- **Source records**
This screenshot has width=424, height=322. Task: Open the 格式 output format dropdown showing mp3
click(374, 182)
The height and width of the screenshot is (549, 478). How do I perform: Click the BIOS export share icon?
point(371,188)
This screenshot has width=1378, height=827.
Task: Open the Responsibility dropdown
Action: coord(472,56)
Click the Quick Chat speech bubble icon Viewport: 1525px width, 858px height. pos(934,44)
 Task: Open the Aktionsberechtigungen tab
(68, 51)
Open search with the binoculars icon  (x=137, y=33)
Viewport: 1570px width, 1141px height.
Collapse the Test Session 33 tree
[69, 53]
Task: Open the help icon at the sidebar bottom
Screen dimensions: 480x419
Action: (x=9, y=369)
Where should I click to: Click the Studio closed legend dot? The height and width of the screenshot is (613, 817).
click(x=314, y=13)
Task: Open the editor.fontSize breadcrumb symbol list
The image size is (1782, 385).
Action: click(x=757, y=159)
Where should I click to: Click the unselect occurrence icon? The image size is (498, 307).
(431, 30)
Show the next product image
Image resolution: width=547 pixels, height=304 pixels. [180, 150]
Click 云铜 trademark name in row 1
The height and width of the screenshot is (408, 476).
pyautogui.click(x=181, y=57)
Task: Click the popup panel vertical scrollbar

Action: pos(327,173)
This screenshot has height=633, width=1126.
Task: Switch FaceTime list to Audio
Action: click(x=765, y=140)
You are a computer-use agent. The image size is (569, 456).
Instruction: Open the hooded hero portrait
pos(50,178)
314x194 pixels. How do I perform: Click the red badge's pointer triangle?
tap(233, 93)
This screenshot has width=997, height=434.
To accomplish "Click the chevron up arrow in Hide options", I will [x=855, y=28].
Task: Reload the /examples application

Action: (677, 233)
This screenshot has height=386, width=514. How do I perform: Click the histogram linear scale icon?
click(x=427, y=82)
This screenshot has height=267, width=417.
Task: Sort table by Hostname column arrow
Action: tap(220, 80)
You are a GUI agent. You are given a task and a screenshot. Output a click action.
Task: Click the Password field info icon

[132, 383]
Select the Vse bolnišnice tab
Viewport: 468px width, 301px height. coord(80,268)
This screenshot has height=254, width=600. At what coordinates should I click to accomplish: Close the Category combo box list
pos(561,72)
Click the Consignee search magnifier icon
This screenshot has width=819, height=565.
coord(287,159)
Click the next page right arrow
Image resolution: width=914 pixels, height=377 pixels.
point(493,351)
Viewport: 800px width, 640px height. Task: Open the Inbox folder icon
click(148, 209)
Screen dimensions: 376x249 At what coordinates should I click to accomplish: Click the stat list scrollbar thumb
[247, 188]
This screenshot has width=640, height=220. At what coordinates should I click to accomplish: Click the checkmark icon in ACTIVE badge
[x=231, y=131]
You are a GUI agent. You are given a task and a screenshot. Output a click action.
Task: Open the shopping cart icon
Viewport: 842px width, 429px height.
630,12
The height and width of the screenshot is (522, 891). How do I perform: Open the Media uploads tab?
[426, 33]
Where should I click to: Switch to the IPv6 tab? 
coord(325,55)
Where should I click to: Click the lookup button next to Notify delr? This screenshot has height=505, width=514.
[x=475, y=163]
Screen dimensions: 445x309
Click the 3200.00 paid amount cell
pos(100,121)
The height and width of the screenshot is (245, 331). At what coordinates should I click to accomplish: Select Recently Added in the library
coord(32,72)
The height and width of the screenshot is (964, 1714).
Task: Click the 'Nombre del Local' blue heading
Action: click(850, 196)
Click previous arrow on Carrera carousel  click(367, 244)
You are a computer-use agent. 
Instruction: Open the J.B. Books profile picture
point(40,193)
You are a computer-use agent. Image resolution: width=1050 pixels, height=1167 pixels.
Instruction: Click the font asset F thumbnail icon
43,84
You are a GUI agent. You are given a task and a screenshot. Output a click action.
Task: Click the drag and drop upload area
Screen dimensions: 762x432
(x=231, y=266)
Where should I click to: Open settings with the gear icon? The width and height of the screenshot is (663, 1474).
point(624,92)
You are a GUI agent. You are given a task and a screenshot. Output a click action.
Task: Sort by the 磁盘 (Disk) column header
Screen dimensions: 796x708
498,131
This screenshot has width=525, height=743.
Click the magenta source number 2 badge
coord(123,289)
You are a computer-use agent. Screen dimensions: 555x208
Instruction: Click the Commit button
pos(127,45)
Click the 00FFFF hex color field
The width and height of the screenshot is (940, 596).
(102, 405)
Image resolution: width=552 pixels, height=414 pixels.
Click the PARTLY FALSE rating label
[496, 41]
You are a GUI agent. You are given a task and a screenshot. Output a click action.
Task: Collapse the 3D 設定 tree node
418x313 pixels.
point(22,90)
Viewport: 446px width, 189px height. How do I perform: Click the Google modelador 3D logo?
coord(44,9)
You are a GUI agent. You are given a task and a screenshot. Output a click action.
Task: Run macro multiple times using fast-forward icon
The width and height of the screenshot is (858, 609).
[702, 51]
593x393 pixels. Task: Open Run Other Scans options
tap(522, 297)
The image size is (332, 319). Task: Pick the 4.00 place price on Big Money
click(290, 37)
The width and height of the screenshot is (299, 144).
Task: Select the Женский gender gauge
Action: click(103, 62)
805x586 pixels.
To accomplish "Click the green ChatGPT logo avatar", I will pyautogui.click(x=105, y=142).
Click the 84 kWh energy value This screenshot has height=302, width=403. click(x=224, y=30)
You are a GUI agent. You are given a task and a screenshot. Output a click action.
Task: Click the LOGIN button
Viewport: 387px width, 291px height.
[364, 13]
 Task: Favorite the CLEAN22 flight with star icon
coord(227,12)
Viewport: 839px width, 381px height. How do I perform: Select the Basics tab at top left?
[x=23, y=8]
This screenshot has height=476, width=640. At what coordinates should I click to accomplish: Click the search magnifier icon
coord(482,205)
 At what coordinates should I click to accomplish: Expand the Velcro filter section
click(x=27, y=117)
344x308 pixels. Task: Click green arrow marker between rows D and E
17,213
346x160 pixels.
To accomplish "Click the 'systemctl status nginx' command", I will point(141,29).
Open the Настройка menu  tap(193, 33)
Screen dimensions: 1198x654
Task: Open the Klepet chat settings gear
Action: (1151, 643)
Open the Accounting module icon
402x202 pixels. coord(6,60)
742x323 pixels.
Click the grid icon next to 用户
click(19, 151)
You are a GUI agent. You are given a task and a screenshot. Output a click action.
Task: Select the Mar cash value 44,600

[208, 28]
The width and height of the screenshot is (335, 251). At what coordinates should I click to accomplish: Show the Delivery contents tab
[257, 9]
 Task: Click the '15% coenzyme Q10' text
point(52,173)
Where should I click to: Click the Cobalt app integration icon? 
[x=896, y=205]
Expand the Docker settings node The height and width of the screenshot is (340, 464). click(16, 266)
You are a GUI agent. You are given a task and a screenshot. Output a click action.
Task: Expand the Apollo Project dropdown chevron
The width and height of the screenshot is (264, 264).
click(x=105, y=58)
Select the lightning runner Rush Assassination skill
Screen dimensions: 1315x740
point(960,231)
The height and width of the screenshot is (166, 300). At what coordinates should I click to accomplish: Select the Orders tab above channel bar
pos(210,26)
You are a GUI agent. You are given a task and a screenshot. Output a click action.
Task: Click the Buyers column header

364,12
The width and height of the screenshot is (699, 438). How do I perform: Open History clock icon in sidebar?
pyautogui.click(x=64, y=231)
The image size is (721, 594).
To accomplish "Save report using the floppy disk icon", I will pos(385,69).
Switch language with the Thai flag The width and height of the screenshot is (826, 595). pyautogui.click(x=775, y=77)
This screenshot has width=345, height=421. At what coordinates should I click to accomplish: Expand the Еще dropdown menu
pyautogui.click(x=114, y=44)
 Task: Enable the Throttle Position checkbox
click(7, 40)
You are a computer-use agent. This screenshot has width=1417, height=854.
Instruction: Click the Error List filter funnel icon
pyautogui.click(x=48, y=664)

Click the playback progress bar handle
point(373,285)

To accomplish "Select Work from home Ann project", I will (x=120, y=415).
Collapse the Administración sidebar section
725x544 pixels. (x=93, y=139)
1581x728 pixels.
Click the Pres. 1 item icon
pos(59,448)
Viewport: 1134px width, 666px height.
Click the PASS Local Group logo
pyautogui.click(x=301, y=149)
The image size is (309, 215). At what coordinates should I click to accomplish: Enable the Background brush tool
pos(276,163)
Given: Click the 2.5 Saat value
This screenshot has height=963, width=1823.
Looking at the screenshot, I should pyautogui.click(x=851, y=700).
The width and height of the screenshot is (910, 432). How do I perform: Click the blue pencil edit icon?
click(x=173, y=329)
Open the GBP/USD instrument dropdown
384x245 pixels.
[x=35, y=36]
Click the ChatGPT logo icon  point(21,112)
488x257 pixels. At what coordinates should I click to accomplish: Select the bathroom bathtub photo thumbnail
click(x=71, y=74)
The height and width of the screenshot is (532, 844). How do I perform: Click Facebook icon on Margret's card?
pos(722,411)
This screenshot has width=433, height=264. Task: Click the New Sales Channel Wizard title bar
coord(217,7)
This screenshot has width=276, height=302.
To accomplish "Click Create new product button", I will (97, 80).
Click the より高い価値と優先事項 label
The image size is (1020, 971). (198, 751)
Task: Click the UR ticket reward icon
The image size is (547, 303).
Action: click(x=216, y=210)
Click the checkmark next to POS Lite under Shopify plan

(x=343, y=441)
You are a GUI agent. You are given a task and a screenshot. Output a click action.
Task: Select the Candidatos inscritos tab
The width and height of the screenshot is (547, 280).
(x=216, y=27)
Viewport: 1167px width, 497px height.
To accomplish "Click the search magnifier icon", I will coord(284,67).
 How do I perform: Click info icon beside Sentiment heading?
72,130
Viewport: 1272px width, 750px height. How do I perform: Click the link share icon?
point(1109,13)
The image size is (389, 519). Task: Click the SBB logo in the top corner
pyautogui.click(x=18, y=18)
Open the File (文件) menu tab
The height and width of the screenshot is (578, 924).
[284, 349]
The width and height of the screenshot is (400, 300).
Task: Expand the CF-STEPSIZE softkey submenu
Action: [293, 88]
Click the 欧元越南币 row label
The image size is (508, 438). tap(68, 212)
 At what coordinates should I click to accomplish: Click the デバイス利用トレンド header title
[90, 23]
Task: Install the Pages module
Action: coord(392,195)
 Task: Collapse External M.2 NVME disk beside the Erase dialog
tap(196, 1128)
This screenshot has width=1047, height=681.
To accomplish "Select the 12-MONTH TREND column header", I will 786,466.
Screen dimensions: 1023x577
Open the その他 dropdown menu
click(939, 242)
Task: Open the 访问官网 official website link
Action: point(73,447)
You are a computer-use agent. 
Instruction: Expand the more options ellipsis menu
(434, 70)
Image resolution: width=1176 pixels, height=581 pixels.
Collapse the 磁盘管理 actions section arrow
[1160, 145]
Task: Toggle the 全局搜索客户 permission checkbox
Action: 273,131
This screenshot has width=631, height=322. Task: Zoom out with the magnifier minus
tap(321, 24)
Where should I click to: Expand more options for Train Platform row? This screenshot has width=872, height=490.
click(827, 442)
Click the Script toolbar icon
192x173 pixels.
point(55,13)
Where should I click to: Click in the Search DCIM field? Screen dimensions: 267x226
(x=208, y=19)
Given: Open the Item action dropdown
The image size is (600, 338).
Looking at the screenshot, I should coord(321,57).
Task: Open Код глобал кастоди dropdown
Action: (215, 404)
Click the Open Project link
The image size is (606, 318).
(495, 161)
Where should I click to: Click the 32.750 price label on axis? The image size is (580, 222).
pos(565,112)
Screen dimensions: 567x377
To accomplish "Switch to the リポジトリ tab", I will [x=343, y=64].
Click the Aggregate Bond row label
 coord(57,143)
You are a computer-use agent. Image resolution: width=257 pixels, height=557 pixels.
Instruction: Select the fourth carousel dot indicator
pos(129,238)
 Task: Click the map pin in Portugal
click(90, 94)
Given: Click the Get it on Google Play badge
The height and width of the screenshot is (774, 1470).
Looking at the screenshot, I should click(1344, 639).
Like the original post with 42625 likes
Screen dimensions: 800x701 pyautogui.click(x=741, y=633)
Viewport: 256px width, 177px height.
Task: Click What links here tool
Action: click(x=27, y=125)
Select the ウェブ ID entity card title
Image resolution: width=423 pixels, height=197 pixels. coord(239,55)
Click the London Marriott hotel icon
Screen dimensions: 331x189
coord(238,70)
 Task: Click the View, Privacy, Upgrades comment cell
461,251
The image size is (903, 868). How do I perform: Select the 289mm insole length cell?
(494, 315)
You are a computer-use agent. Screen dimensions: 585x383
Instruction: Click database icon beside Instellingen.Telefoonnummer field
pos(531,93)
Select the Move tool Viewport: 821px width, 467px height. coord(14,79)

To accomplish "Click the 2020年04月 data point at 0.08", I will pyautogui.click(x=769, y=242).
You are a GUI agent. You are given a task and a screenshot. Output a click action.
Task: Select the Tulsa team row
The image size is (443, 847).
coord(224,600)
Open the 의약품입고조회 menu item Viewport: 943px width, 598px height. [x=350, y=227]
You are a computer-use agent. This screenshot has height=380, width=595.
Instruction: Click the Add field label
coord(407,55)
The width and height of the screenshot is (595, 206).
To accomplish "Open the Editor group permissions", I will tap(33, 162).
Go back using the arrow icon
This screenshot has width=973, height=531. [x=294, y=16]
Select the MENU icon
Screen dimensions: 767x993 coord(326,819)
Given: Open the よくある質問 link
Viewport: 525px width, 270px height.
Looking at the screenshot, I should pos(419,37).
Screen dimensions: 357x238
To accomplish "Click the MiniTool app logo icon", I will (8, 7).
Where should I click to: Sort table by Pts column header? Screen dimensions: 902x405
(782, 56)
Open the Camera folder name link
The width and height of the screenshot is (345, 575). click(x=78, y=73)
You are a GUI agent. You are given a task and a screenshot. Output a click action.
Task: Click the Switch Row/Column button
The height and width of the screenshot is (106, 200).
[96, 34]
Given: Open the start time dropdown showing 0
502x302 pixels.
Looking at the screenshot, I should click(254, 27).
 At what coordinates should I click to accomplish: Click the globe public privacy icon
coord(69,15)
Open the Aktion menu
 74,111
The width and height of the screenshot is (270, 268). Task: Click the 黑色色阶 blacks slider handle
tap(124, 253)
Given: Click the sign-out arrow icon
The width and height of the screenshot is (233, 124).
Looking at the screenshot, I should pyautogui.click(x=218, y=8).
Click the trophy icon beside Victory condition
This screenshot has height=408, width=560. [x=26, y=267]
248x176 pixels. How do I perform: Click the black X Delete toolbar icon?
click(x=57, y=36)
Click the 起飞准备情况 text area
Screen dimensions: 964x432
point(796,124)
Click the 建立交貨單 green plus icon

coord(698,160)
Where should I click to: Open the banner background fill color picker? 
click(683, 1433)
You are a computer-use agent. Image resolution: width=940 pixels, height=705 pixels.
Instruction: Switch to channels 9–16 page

- **ACTIVITY**
If a line in the data above includes the string "chevron", copy it.

- **OUTPUT BELOW**
To accomplish "Click the chevron up arrow in Hide options", I will [x=855, y=28].
Task: Expand the Apollo Project dropdown chevron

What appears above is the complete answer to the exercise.